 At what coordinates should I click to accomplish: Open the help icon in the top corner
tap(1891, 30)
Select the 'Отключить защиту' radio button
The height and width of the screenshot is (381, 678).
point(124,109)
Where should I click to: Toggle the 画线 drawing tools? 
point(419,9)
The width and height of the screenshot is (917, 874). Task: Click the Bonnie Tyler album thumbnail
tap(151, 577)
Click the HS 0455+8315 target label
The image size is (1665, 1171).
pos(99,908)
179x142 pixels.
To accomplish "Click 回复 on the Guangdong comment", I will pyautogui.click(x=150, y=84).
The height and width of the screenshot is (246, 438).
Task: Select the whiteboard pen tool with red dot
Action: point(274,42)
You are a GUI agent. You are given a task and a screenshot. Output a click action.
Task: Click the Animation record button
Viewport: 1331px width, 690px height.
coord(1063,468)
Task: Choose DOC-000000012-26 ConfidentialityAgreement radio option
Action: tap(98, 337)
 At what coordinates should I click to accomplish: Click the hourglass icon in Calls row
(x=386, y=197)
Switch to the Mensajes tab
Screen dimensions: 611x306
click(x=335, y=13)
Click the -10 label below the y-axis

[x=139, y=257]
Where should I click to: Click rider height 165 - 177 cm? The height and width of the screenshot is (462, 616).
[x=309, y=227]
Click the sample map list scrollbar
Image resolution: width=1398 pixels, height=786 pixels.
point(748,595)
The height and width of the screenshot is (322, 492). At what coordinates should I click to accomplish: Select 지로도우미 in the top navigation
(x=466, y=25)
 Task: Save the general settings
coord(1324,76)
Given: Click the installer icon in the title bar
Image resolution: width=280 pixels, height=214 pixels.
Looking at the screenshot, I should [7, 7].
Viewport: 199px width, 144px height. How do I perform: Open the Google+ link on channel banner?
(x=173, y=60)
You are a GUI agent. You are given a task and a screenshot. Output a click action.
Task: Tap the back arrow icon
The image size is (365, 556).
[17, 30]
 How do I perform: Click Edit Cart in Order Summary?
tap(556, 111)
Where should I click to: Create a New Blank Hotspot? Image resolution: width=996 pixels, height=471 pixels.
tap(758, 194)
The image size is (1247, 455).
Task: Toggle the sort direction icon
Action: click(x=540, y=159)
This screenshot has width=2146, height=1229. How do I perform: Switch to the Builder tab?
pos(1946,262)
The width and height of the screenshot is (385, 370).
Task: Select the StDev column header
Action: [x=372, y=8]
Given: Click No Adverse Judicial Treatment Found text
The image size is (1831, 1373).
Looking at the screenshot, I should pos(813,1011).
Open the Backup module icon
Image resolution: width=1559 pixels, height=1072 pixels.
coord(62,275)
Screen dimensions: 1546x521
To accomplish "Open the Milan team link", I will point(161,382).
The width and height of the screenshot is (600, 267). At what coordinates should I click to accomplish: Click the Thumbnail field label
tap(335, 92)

● ● ● ●

* Your task: Arrange everything in the records from the line containing "Given: Click the" down to their end as a JSON list of strings, one string per line and blank lines omitted.

* The reply:
[
  "Given: Click the installer icon in the title bar",
  "Image resolution: width=280 pixels, height=214 pixels.",
  "Looking at the screenshot, I should [7, 7].",
  "Viewport: 199px width, 144px height. How do I perform: Open the Google+ link on channel banner?",
  "(x=173, y=60)",
  "You are a GUI agent. You are given a task and a screenshot. Output a click action.",
  "Task: Tap the back arrow icon",
  "The image size is (365, 556).",
  "[17, 30]",
  " How do I perform: Click Edit Cart in Order Summary?",
  "tap(556, 111)",
  "Where should I click to: Create a New Blank Hotspot? Image resolution: width=996 pixels, height=471 pixels.",
  "tap(758, 194)",
  "The image size is (1247, 455).",
  "Task: Toggle the sort direction icon",
  "Action: click(x=540, y=159)",
  "This screenshot has width=2146, height=1229. How do I perform: Switch to the Builder tab?",
  "pos(1946,262)",
  "The width and height of the screenshot is (385, 370).",
  "Task: Select the StDev column header",
  "Action: [x=372, y=8]",
  "Given: Click No Adverse Judicial Treatment Found text",
  "The image size is (1831, 1373).",
  "Looking at the screenshot, I should pos(813,1011).",
  "Open the Backup module icon",
  "Image resolution: width=1559 pixels, height=1072 pixels.",
  "coord(62,275)",
  "Screen dimensions: 1546x521",
  "To accomplish \"Open the Milan team link\", I will point(161,382).",
  "The width and height of the screenshot is (600, 267). At what coordinates should I click to accomplish: Click the Thumbnail field label",
  "tap(335, 92)"
]